I appreciate the info, and did not mean to come off rude if I did so in my original response. One final question and i'll leave this topic to rest-since the case sensor is a 5Vdc input with a millivolt return, how would the wiring look? The sensor i'm looking at (which I was informed was a case sensor) has 2 wires (red and black leads in a gray jacket), I would think there would have to be 3 for this (signal, common, and 5Vdc) based on what I have seen in the past.
Again, thanks for the info, you've been a great help.
You again said input referencing the 5vdc. I am trying to correct you on this so you separate these details out in your mind.
On a Case Input Module. You have 8 available "ANALOG INPUT" spaces (Board Point 1, Board Point 2, Board Point 3, ect) where 8 temperature sensors would be attached.
A space for one sensor is 2 wires that attach on the board at let say station 1. Were gonna land the sensor wires on Board Point #1. On Board Point 1, you have a 5v signal and a common. The sensor will create a resistance through it so the board point interprets this as a temperature reading.
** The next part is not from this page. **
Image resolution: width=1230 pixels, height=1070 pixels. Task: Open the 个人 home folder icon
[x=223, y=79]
Previously you were trying to call the signal, the 5 vdc as it's outputting something. And it is. It's sending the 5 vdc out to the sensor. But for the sole purpose of getting back a translated/altered electrical signal back to the board (CIM) to be interpreted as a temperature. You have been wanting to call this an output and I am trying to tell you not to because in the EMS world, talking to an EMS versed refrigeration guy, he won't understand why your using the word output when your talking about an input. Actually, your talking specifically about an "Analog Input". There are other kinds of inputs.
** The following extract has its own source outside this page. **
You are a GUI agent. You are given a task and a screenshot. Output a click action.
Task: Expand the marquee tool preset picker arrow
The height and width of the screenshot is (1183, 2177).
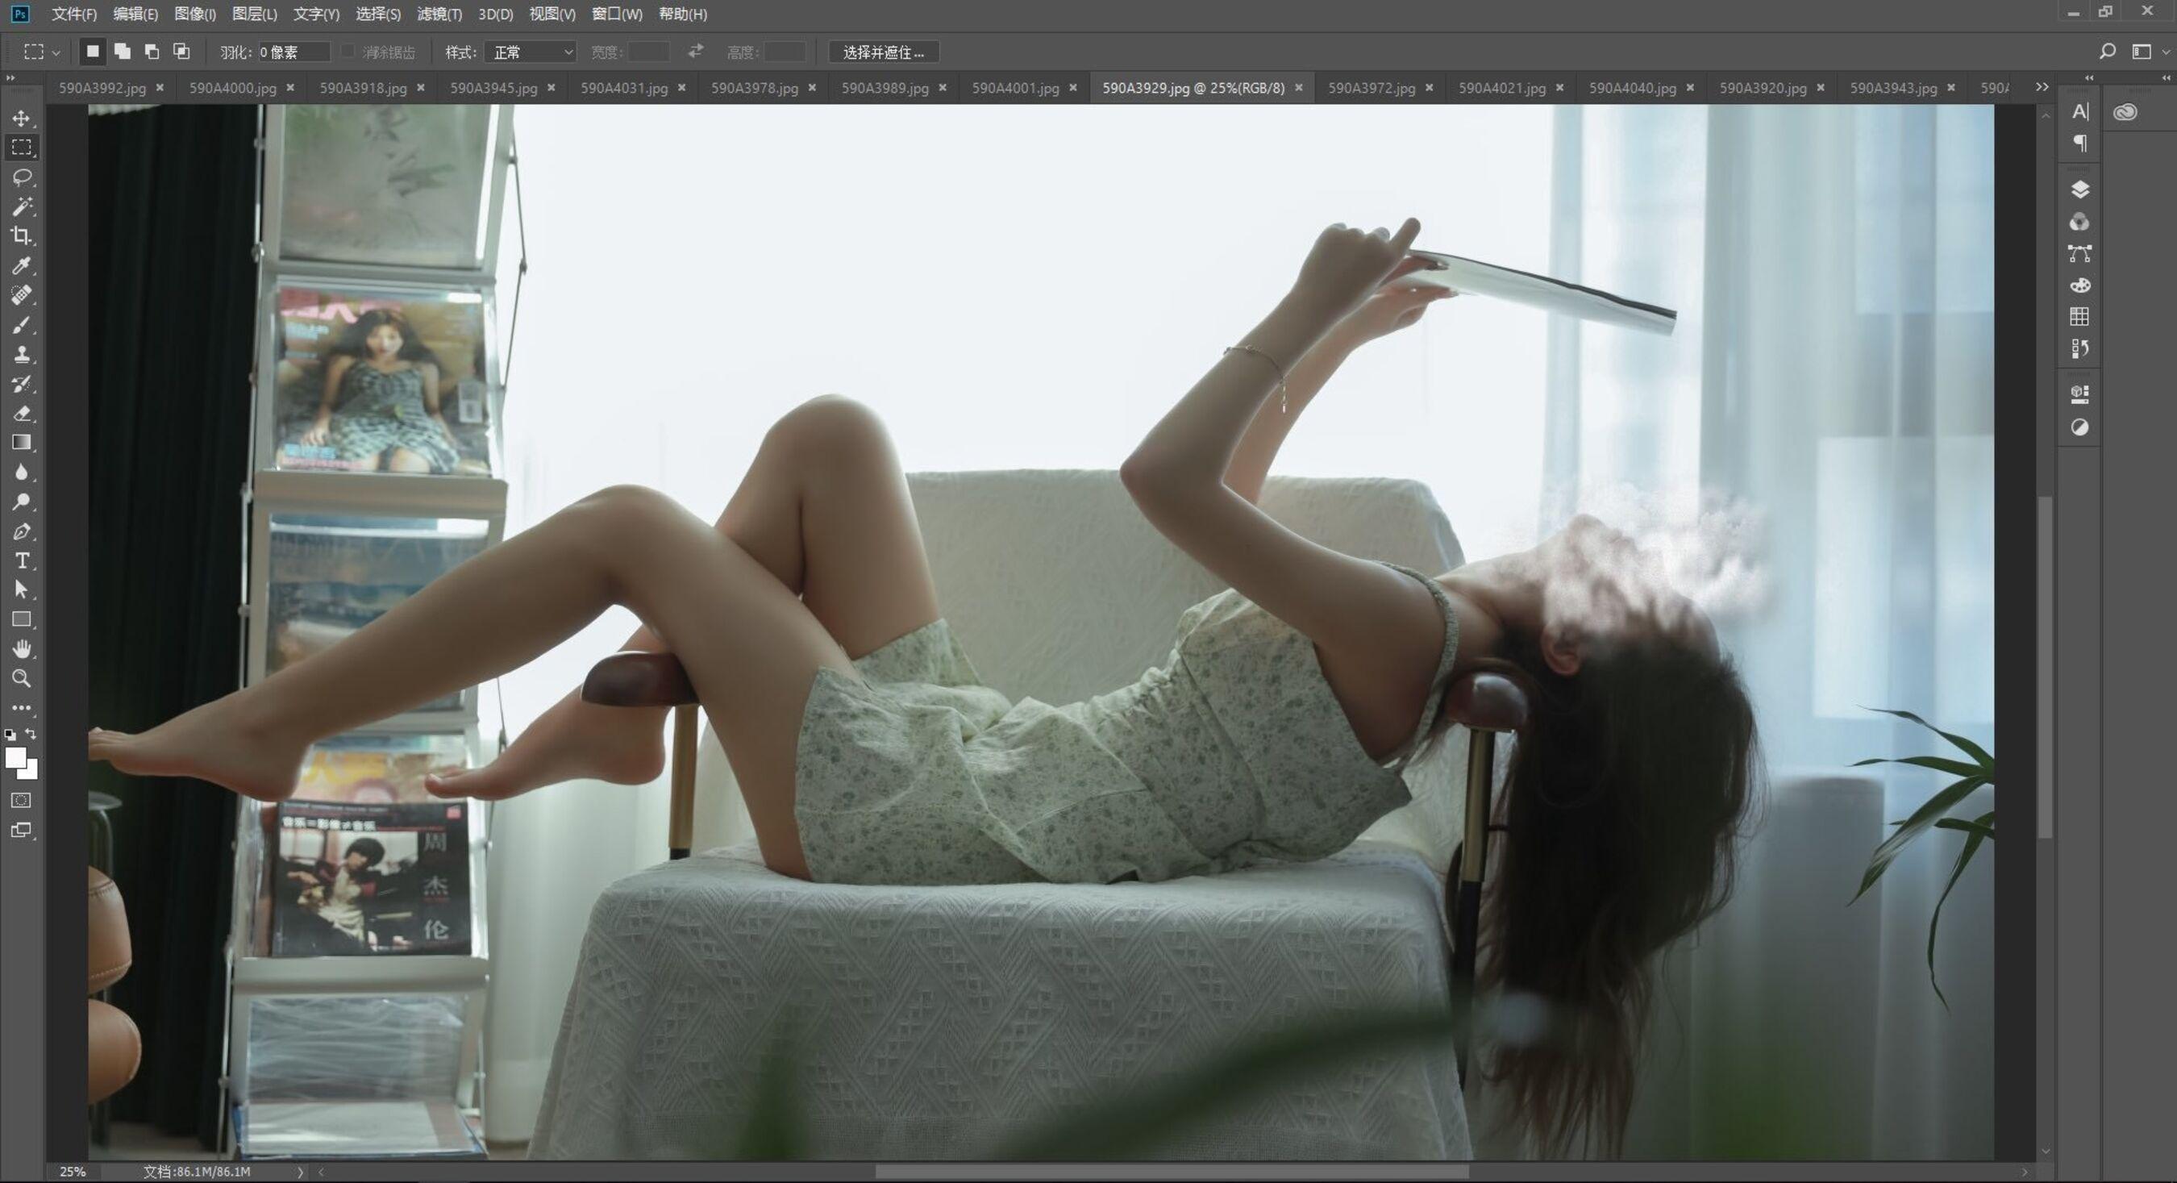click(x=56, y=52)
5vdc and common. 2 wires. attached at one end to the case sensor and on the other end at the board on point 1 let's say. 5 vdc signal is sent out, and the signal goes through the sensor to common. the resistance through the sensor alters/changes the 5 vdc. And that signal then, let's say it's 3.2345678 measured on your meter at the board on it's point. That might represent the temperature 36.76 degrees.
Agreed, my terminology could use a tune up apparently, I should have probably used 'supply' when referencing the 5Vdc. I was thinking of this scenario from a standpoint of say, a Danfoss module, where you have 8 pairs of signal/common, and then the separate 5Vdc, and 12Vdc supply voltages, which in my mind meant a wire to the 5Vdc terminal for supply, and then the millivolt return measured across the signal and common terminals.
okay. you know danfoss. Just a different color really. The CIM is nothing more than a danfoss 8 point input board, they just do it a little different. All the manufacturers are the same with just a small twist so they can be different.
Now. On A danfoss input board between point 4 and point 5 you have 5 vdc and 12 vdc power. Those are used for ANALOG sensors that require an additional power source in addition to the 5 vdc signal to the input. An example of this would be leak detectors and pressure transducers.
So those are 3 wire. The signal and return, those two go to the input. The signal on danfoss, cpc and novar is 5 vdc. But that is separate from the power source needed for that particular sensor such as the pressure transducer. Depending on the type of sensor needing power, it might either need a separate voltage source of 5 or 12 VDC.
On CPC and Danfoss, you can use the input point as an analog input, such as temps, pressures and such, as well as a digital input like a door switch or compressor proof. We can define the input point in programming. The point itself can deal with it whether it's digital or analog.
On the Novar CIM module, they have 8 inputs, analog only and a 9th input to be used as a digital input generally only used for a dual temp input switch. The CIM, ROM, all of the refrigeration and HVAC from Novar is outdated when you compare them to CPC and Danfoss. Controllers too. Now Novar is about to launch their "OPUS" if they have not already. And you know what. It's a Danfoss 255 system rebadged as a Novar.
But it goes further than that. Danfoss 255 and now the OPUS from Novar are nothing more than rebadged versions of the Original Manufacturer of this very configurable and universal LON based system. It's called the NIAGARA Framework.
Gotcha, this all makes sense, thank you again. You said the signal terminal supplies 5Vdc to the input, is there a current associated with that as well on these modules? Hate to keep asking questions, but each answer seems to open another can of worms.
Not that I am aware of. Sensors are resistors in reality. So when you send the 5vdc to it from the INPUT, it will resist, depending on the temperature. This feedback is your "input". I have never tried to measure the current.